State seeking to expand development of geothermal resources
By Bob Berwyn
SUMMIT COUNTY — Colorado energy experts are methodically working to explore and encourage development of the state’s geothermal resources, which have the potential to be a significant factor in the quest for sources of clean, renewable energy.
This week, the Colorado Geothermal Working Group will tour Pagosa Springs, where town leaders are pursuing geothermal projects like organic greenhouses and school heating systems. The October 7 tour runs from 8:30 a.m. to 3:30 p.m. and is open to the public. Visit the geothermal working group website for more details.
Other areas located on geothermal hot spots have even started developing commercial fish-farming operations, said working group coordinator Ben Northcutt.
The Pagosa Springs tour will include stops at local geothermal wells, bubbling hot springs and a district heating system. Pagosa Springs Mayor Mayor Ross Aragon, town manager David Mitchem and county commissioner Michael Whiting, along with other geothermal experts, will also discuss plans for potential geo-power development in the town.
“Geology experts consider Colorado to be hot state, with good potential for energy development, but our challenge is that they’re not proven. It’s kind of a chicken-and-egg thing,” Northcutt said. Pagosa has really embraced this, more than any other hot springs town. They’ve really rolled out the red carpet,” he said.
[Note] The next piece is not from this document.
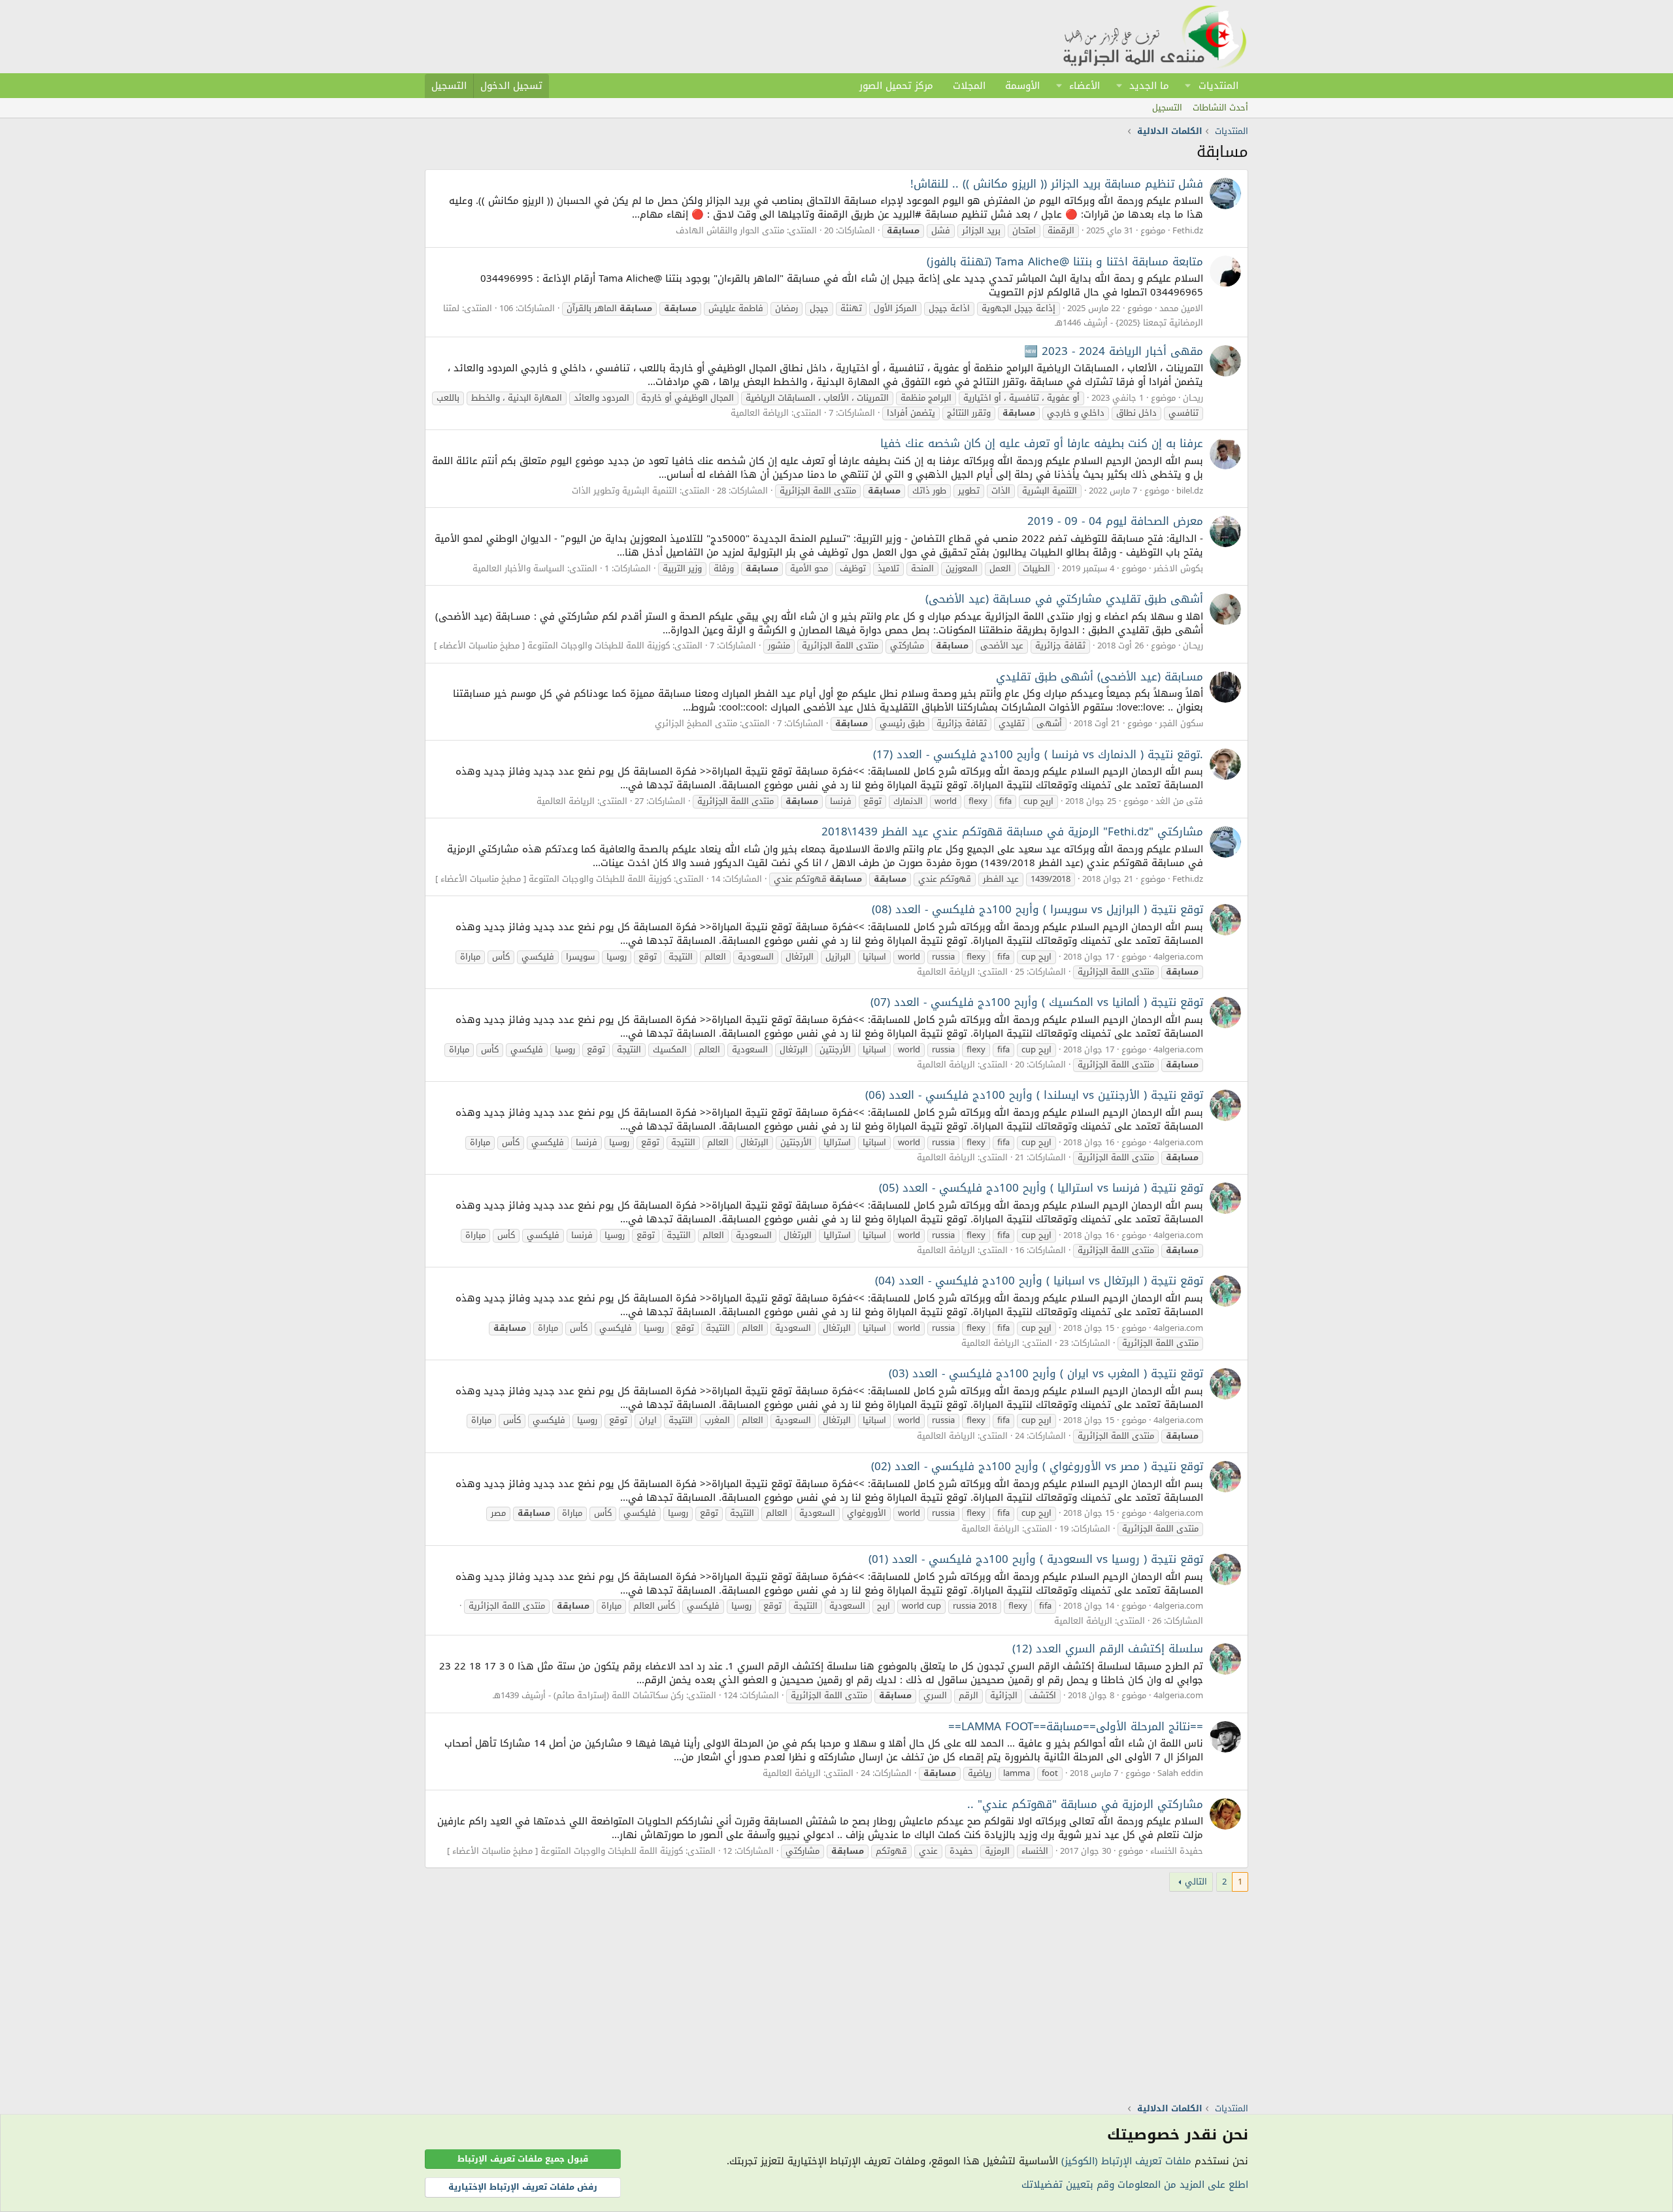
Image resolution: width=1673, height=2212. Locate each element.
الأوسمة (1022, 85)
Developing geothermal power on a significant scale requires some investment to drill wells thousands of feet deep to determine whether there are adequate flows to generate power on a commercial scale, Northcutt explained.
Gethermal is desirable as an energy source for several reasons, including the fact that it’s not dependent on weather conditions like wind power or solar. It requires a lot of investment up front, but once it’s operational, the power source is online 24 hours per day, 365 days per year.
The Raton Basin, in south-central Colorado, is one area that’s being looked at closely for potential development geothermal electricity. Temperatures a few thousand feet below the surface are as high as 300 degrees, according to experts with the Colorado Geological Survey, and that heat source is not quite as deep as it is in other parts of the state.
If energy can be developed in the Raton Basin, other basins in the state, including the Denver, San Luis, San Juan and Piceance basins probably also would also be suitable for power generation.
Some upcoming research projects funded by federal grants could help advance the development of geothermal resources, including a $1.1 million U.S. Department of Energy grant to Colorado School of Mines professor Stuart Simmons, who will look for ways to find as-yet undiscovered geothermal resources. Dr. Simmons’ position is funded by Recovery Act monies awarded to CSM through the Colorado Governor’s Energy Office.
Andre Revil and Mike Batzle, also with the school of mines, received a $630,000 for developing an advanced processing framework for survey data to reduce the cost of geothermal exploration.